# Generating raw dataset using Python Faker Library.📊🐍

Importing all the necessary libraries..

In [1]:
import pandas as pd
from faker import Faker
import random
import numpy as np
import sqlite3

Creating a Faker class object..

In [None]:
fake = Faker()
Faker.seed(42)
random.seed(42)

Define constants like number of rows and noisy rows in your dataset..

In [None]:
num_rows = 300_000
noise_rows = 50_000
product_categories = ["Electronics", "Clothing", "Books", "Toys", "Groceries"]
payment_methods = ["Credit Card", "Debit Card", "UPI", "Cash", "Bank Transfer"]
null_chance = 0.03  # 3% chance a field will be None

Dummy method to inject `NULL` values in your dataset..

In [5]:
def maybe_null(value, null_probability=null_chance):
    return value if random.random() > null_probability else None

Method to generate dataset with necessary columns and with dummy data..

In [6]:
def generate_row():
    row = {
        # Invoice Info
        "invoice_id": maybe_null(fake.uuid4()),
        "invoice_date": maybe_null(fake.date_between(start_date='-2y', end_date='today')),

        # Product Info
        "product_id": maybe_null(fake.uuid4()),
        "product_name": maybe_null(fake.word().capitalize() + " " + random.choice(product_categories)),
        "product_category": maybe_null(random.choice(product_categories)),
        "price": maybe_null(round(random.uniform(1, 10000), 2)),
        "quantity": maybe_null(random.randint(1, 200)),

        # Payment Info
        "payment_method": maybe_null(random.choice(payment_methods)),

        # Customer Info
        "customer_id": maybe_null(fake.uuid4()),
        "customer_name": maybe_null(fake.name()),
        "customer_age": maybe_null(random.randint(18, 80)), 
        "customer_gender":(random.choice(['Male', 'Female', 'Other'])),
        "customer_email":(fake.email()),
        "city": maybe_null(fake.city()),
        "country": maybe_null(fake.country()),

        # Inventory Info
        "inventory_id": fake.uuid4(),
        "stock_available": maybe_null(random.randint(0, 100)),
        "restock_date": maybe_null(fake.date_between(start_date='today', end_date='+60d')),

        # Supplier Info
        "supplier_id": fake.uuid4(),
        "supplier_name": maybe_null(fake.company()),
        "supplier_email":(fake.company_email()),
        "supplier_phone": maybe_null(fake.msisdn())
    }
    
    # Generate payment_id based on payment_method
    payment_method = row["payment_method"]
    if payment_method in ["Credit Card", "Debit Card"]:
        row["payment_id"] =fake.credit_card_number(card_type=None)[:12]
    elif payment_method == "UPI":
        row["payment_id"] =fake.bothify(text='??????').upper()
    else:  # Cash/Bank Transfer or null
        row["payment_id"] =("N/A")
    
    return row

# Generate the dataset
data = [generate_row() for _ in range(num_rows)]
df = pd.DataFrame(data)

Inject some noises in the rows to pre-process them furthur..

In [7]:
def inject_realistic_noise(row):
    col = random.choice(df.columns)
    noise_type = random.choice(["null", "wrong"])

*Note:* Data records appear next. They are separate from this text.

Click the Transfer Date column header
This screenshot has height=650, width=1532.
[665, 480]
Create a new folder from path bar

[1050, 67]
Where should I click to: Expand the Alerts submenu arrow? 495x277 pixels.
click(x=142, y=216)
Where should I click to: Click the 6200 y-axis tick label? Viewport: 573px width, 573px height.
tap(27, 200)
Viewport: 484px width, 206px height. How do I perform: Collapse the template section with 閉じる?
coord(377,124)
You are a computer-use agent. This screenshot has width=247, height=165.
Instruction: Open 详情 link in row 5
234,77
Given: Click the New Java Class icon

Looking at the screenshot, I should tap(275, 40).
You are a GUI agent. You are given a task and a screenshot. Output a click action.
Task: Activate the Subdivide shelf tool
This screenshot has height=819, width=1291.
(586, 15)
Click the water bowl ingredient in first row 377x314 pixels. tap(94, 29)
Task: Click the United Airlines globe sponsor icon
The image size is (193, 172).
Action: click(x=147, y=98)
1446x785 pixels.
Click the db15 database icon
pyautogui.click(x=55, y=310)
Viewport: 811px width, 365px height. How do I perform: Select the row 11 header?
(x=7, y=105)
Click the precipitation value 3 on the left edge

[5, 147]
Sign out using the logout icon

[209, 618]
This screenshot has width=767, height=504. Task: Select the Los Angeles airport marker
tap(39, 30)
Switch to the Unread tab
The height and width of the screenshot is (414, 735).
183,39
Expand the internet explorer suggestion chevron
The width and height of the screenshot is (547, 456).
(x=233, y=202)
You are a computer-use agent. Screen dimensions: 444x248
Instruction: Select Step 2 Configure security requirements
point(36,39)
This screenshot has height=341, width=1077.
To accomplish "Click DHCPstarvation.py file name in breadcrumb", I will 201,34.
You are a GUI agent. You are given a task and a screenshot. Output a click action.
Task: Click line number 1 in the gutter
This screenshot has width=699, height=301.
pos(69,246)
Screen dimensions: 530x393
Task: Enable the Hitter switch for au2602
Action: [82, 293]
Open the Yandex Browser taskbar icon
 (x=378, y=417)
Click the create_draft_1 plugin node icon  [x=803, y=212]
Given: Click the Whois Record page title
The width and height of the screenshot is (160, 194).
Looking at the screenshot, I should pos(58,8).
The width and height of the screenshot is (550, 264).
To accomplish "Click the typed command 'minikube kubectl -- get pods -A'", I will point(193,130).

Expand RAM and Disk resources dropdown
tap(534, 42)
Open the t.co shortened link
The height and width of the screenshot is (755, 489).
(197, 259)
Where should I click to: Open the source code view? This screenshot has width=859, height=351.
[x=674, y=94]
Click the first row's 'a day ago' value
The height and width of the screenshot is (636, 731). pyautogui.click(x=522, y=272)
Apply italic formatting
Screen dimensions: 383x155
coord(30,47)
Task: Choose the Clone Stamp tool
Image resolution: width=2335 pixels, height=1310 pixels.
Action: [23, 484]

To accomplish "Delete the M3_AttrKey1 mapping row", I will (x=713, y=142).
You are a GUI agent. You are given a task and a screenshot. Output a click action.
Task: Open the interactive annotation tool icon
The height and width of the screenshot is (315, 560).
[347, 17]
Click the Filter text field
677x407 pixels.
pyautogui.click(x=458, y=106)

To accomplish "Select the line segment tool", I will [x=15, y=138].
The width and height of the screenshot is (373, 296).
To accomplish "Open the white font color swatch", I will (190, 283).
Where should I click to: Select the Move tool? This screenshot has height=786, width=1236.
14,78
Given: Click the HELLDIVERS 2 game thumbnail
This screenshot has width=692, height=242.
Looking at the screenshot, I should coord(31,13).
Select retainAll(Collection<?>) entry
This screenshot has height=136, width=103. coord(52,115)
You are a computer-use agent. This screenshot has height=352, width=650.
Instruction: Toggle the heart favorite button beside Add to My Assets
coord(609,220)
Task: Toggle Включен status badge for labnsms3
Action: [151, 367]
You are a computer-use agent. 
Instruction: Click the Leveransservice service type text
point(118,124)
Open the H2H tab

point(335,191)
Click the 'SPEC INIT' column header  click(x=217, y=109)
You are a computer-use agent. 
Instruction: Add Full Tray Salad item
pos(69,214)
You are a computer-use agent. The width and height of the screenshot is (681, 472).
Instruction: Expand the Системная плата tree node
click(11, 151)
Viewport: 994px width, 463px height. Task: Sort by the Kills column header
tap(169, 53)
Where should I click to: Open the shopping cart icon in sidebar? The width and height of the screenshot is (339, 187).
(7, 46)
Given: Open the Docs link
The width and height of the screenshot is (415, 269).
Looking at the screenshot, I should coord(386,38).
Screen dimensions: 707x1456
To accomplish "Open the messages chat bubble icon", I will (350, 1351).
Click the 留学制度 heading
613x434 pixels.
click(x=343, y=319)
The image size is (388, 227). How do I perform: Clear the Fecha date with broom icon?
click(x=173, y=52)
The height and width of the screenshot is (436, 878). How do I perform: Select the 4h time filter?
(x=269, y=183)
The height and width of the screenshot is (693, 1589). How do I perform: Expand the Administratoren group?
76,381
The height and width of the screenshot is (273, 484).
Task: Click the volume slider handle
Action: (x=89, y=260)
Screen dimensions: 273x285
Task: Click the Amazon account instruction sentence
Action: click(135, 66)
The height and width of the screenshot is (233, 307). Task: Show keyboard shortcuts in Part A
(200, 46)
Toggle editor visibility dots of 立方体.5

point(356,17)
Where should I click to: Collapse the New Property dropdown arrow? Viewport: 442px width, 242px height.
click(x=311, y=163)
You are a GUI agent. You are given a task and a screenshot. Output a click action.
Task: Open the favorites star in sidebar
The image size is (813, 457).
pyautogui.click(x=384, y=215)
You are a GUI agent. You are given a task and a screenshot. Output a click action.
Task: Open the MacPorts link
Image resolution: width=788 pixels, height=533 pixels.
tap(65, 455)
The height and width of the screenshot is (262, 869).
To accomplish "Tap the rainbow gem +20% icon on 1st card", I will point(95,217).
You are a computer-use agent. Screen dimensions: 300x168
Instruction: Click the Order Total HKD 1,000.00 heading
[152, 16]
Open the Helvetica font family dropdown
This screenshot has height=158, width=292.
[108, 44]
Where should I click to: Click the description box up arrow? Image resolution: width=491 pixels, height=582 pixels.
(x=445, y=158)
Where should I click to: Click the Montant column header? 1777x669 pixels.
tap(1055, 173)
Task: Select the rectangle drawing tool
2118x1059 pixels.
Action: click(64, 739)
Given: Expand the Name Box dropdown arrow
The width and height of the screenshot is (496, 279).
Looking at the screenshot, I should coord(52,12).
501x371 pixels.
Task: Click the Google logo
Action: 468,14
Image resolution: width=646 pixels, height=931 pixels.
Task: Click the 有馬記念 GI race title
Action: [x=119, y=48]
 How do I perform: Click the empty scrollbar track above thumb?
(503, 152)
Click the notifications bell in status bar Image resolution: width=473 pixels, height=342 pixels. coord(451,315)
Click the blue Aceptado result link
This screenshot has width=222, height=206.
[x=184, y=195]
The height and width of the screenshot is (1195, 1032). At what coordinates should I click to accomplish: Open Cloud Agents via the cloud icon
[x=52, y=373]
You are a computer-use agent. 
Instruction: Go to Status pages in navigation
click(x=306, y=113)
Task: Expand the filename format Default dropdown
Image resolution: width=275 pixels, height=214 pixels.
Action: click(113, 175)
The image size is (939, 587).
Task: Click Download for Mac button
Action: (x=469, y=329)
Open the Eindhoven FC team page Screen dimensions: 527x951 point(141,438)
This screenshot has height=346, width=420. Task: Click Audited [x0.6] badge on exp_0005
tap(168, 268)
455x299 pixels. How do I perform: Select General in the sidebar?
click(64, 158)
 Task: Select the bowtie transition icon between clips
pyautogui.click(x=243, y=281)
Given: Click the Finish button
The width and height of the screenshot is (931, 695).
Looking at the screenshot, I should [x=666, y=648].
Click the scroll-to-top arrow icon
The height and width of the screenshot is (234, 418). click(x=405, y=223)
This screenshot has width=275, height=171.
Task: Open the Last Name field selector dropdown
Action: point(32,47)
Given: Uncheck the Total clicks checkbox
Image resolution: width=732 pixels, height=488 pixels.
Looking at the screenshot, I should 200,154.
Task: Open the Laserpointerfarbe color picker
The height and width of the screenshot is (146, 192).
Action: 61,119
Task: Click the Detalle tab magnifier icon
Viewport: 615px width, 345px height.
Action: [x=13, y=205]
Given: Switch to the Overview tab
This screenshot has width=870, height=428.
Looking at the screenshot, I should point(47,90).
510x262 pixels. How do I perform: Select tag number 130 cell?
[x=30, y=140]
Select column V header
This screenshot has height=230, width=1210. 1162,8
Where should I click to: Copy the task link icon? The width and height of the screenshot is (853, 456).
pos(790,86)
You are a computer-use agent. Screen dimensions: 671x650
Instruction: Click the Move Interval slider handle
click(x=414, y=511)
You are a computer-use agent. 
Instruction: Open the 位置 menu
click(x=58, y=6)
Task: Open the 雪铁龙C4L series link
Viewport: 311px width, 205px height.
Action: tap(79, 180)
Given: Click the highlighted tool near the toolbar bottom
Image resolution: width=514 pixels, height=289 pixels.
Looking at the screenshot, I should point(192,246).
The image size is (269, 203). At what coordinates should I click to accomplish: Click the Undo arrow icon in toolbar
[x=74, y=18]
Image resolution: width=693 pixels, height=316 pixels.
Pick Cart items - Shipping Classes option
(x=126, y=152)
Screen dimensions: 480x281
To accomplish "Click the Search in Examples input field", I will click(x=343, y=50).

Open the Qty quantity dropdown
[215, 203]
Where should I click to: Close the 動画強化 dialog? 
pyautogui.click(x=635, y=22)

    if noise_type == "null":
        row[col] = None

    elif noise_type == "wrong":
        if col == "price":
            row[col] = -abs(row[col])  # negative price
        elif col == "quantity":
            row[col] = -random.randint(1, 10)  # negative quantity
        elif col == "product_category":
            row[col] = "UnknownCategory"  # invalid category
        elif col == "customer_name":
            row[col] = ''.join(fake.random_letters(length=10))  # garbled name

    return row

Inject some duplicate rows as well..

In [8]:
# Step 2: Sample 10,000 unique rows to duplicate
duplicate_rows = df.sample(n=10000, random_state=42)

# Step 3: Create random indices to insert them
insert_indices = np.random.choice(df.index, size=10000, replace=False)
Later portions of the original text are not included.